I never got around to posting it, but a few weeks back the hard drive of my PC with Windows on it died … a little bit. Technically a large chunk of the harddrive is simply unaccessable. after poking and pushing I at least got windows to boot up again, but a large part of the software was dead. I bough a new drive and went through the fun process of installing a fresh windows, patching it, and then installing all the software again.

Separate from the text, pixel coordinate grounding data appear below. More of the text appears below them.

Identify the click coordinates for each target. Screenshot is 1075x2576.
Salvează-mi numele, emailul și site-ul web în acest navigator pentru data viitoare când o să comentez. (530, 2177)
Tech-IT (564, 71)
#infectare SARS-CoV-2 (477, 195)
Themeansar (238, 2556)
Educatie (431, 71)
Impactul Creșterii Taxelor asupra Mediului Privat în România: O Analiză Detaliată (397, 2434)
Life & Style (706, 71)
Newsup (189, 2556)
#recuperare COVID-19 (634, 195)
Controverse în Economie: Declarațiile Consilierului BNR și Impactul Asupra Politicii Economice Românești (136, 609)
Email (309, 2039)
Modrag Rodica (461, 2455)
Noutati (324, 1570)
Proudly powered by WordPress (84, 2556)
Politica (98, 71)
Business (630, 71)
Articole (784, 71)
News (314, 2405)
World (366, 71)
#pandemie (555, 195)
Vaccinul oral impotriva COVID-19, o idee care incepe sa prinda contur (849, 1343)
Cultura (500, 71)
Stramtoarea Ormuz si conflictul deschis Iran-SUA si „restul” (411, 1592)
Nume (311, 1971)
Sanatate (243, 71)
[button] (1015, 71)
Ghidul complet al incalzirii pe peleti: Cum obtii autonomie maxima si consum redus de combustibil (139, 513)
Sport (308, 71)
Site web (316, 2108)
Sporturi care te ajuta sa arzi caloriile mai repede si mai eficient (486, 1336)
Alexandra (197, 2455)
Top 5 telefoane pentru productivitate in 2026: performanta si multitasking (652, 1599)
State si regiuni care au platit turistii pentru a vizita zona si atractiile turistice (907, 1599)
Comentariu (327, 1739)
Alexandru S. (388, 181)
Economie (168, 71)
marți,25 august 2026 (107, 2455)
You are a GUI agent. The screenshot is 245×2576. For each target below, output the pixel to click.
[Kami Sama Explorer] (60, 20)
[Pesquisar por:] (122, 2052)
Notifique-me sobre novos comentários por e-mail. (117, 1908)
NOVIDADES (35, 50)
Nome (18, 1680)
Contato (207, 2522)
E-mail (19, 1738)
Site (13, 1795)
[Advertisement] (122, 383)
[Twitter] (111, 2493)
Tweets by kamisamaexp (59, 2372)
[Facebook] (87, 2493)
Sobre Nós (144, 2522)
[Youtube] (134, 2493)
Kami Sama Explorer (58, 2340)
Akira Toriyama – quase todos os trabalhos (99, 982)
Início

I didn’t get around to installing my video and picture software on the new windows until this morning, and it turned out to be lots of fun. Due to pure luck I found the license key for sony vegas (it is shown in the splash screen when starting up, shortly before it crashes due to my harddisk malfunction). Any Photomatix was where I keep most licenses stored. But my Photoshop license was more of a challenge. Adobe only allows 2 activated copies of the software per license, activated copies are bound to hardware … you probably see where this is going. I couldn’t deactivate the old installation since the harddrive was kinda dead, and the new installation says “different hardware (new harddrives), must be a different computer”. Yay, fun. The bright side was that the support was easily contacted and they could reset the activation counter (after lecturing me about using it on “2 computers” and deactivating, bla bla bla). I learned one thing: the more expensive the software, the more problems you have with licenses. A shame I never liked Gimp for photo editing.

POV.1 and Sony Vegas

I own both the POV.1 Helmet Camera and Sony Vegas 8 (Movie Studio). Now, one would think editing videos made by the helmet cam would be no problem with Vegas … For some stupid reason, Vegas won’t read the video part of Xvid encoded files.  It obviously isn’t because of missing codecs, since vlc has no problems playing the files. After a bit of digging in the internet I found 2 tools to help fix the problem. The first shows which codec is used in the .avi (and can help if your problem is “only” a missing codec). It is called gspot. The second tool is called AVI FourCC Code Changer.

The solution to the problem is to start up the FourCC changer, open the POV.1 video (or any other Xvid video), and change booth fields to DIVX, press “apply” and that was it. Now Vegas stops behaving like a dork and reads the files.